Sabemos há muito quanto o nosso Cinema Novo, e mais ainda nos grandes filmes iniciais de Paulo Rocha e Fernando Lopes, pouco ficou a dever às marcas mais diretas da Nouvelle Vague, havendo sempre alguma confusão quando, ao reconhecimento de uma influência geracional, deixamos, nem que seja por omissão, juntar a ideia de uma identificação estética ou narrativa. Não seria portanto de esperar que as atrizes de Rocha vivessem na galáxia da leveza da Nouvelle Vague – e isso mesmo no caso da muito nova Isabel Ruth dos Verdes e do Mudar, cuja força e cuja espontaneidade nasceram, no cinema, indissociavelmente ligadas ao lúcido desencanto de Paulo Rocha. Quanto a Maria Barroso, tanto pela idade (da personagem e da atriz) como pela carga do papel que foi chamada a viver e como, ainda, pela sua própria índole e experiência formativa, o seu universo de raiz era outro, tal como teriam sido outras - a ter havido uma hipótese de continuidade do seu trabalho - as suas hipotéticas famílias cinematográficas. Tanto quanto Rocha escapava a qualquer estereótipo dos cinemas novos (trabalhando sobre elementos clássicos mas também sobre Renoir, o cinema italiano e já também o cinema japonês), a representação de Maria Barroso em Mudar de Vida incorpora uma gravidade e uma densidade que a remetem para outras paragens. No cinema, o seu pathos não pode deixar de colocá-la mais perto de algum cinema italiano (porque me ocorre tanto, por exemplo, a imagem da Alida Valli do Grito, por muito que haja a afastá-las? Apenas pela óbvia ressonância dessa outra história neste filme…?) e não creio que seja muito difícil imaginar conexões mais longínquas e inesperadas. Há planos em que a sua mistura de lucidez e sofrimento, raiva e vacilação, resistência e quebra, força e susto, poderiam remeter para o trabalho das grandes atrizes nórdicas (bergmanianas), não fora, mais uma vez, o caráter tão pontual desta intervenção no cinema, que muito terá deixado por desenvolver e tanto deixou em aberto.

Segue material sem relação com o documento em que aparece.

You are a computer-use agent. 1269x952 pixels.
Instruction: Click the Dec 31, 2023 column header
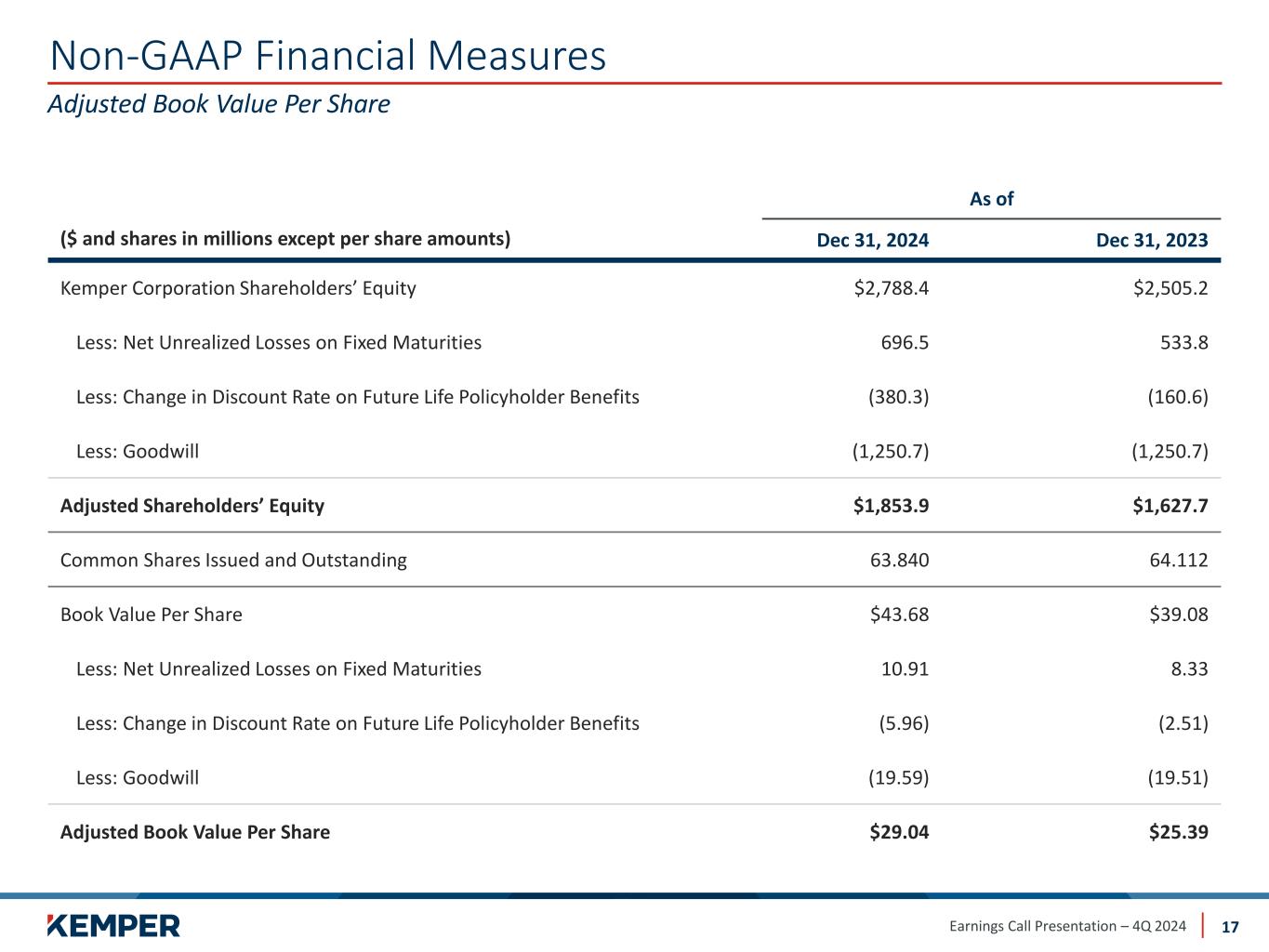[x=1152, y=241]
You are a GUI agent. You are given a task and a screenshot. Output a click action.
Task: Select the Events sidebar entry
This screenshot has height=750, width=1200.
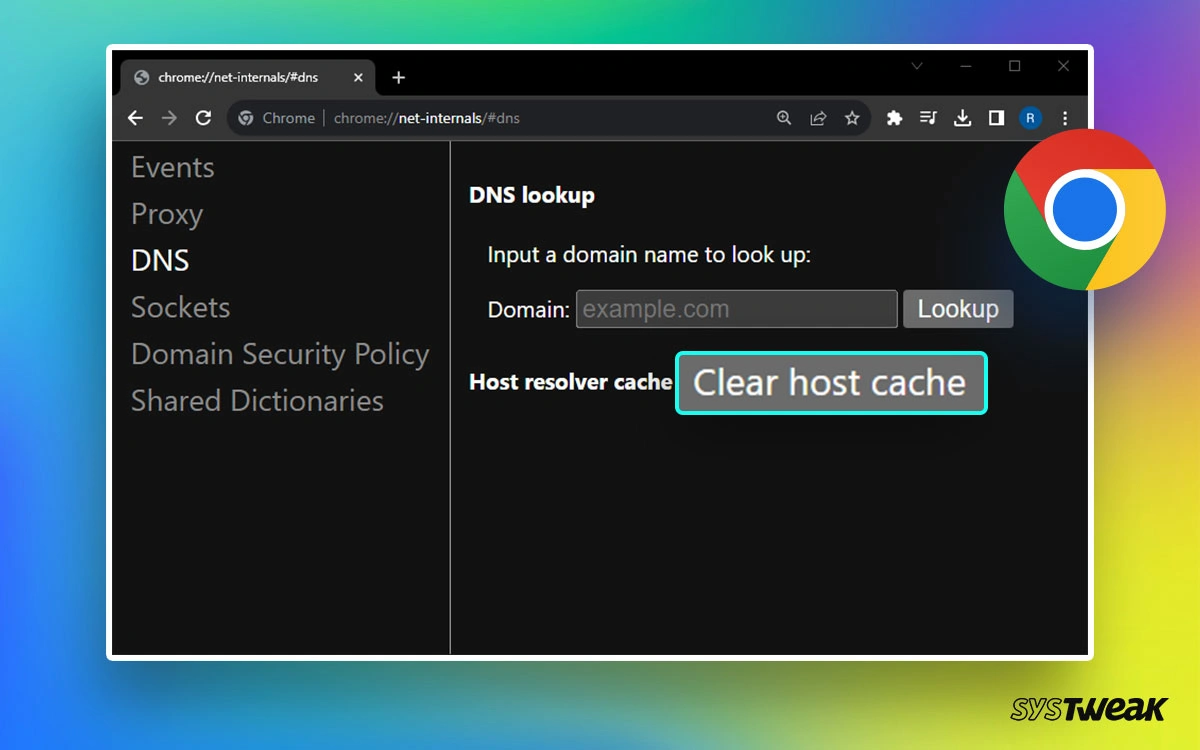click(172, 167)
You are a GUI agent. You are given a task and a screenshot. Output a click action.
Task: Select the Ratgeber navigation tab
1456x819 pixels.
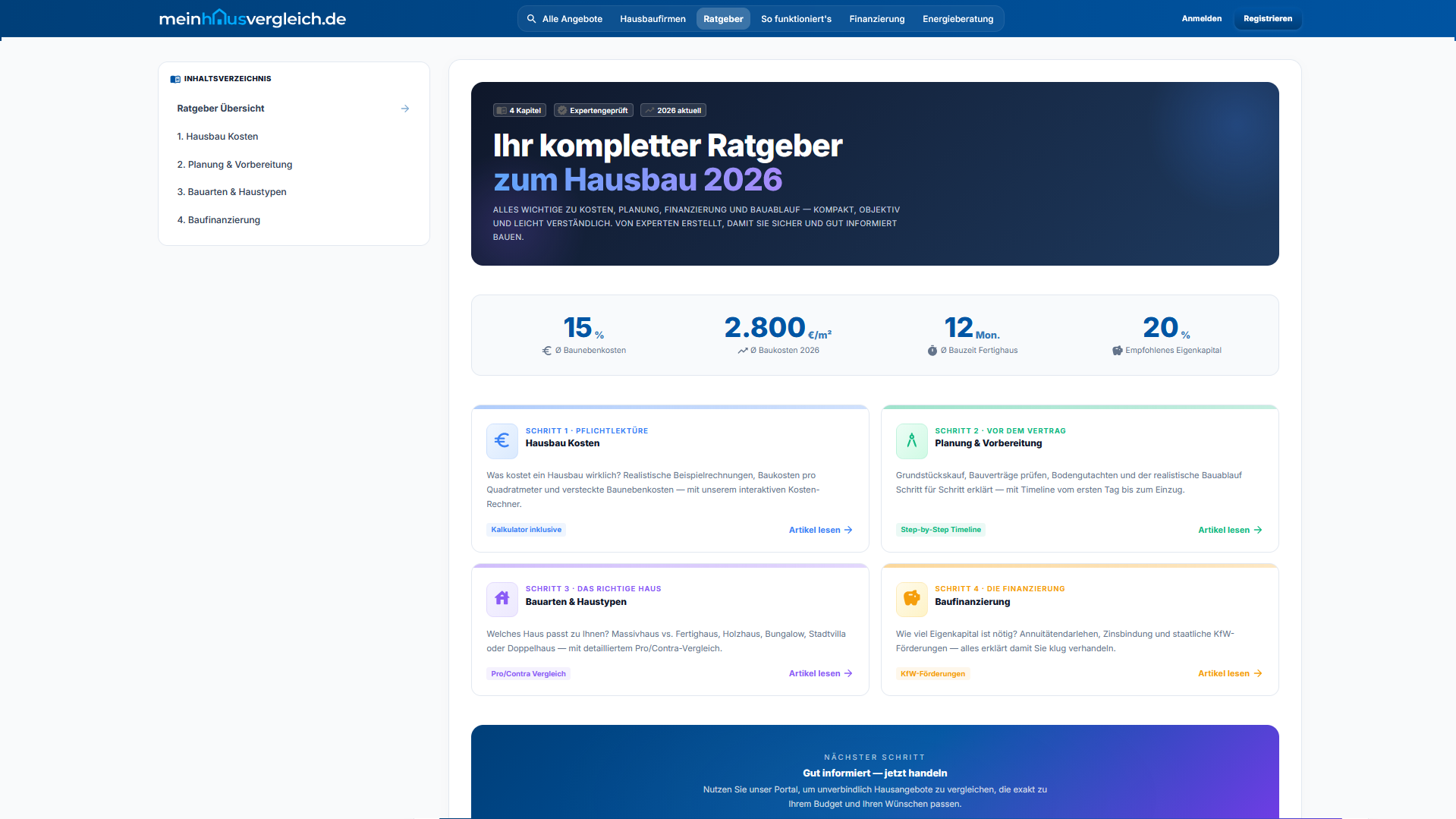click(x=722, y=19)

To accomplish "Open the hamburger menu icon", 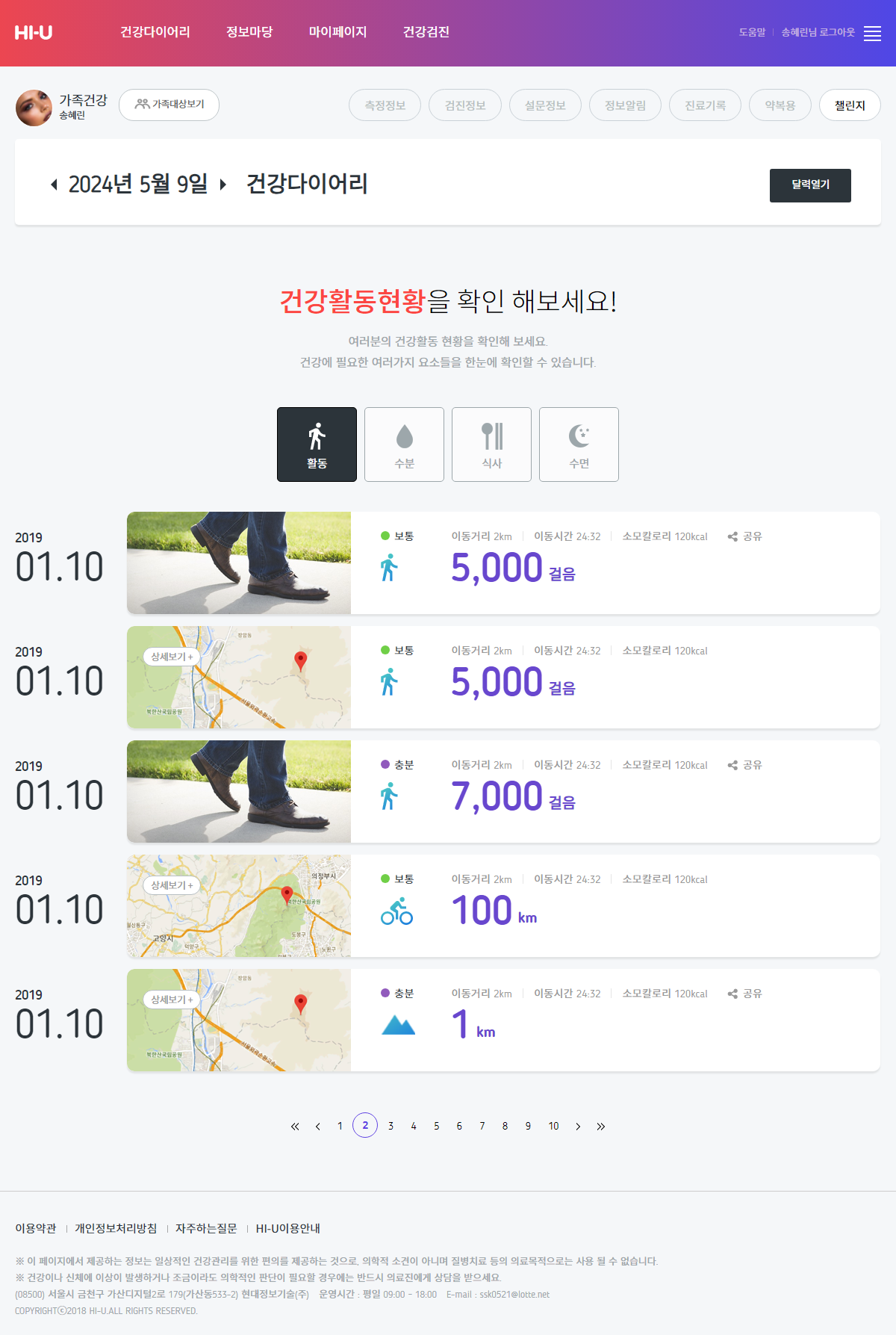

Não temos de resto que procurar famílias para perceber quanto esta presença é sólida e quanto foi fácil a Maria Barroso (que até aí praticamente só fora atriz nos palcos) passar do teatro para este teatro de sombras. No mínimo dos mínimos, há que sublinhar que resolveu muito bem essa ponte, ela que era também uma declamadora, ganhando imediata espessura também à frente da câmara, e dizendo extraordinariamente, sem ponta de afetação, os belíssimos diálogos escritos por António Reis.
Mas até pelo facto de suscitar, ou caucionar, tais especulações, há que afirmar que algo de imenso aconteceu nesta incursão de Maria Barroso no território do cinema, no universo do cinema de Paulo Rocha.


José Manuel Costa

Texto escrito por ocasião do Ciclo "In Memoriam Maria Barroso", organizado na Cinemateca em setembro de 2015, com a apresentação dos filmes "Mudar de Vida", de Paulo Rocha, "Benilde ou a Virgem Mãe" e "Amor de Perdição", de Manoel de Oliveira.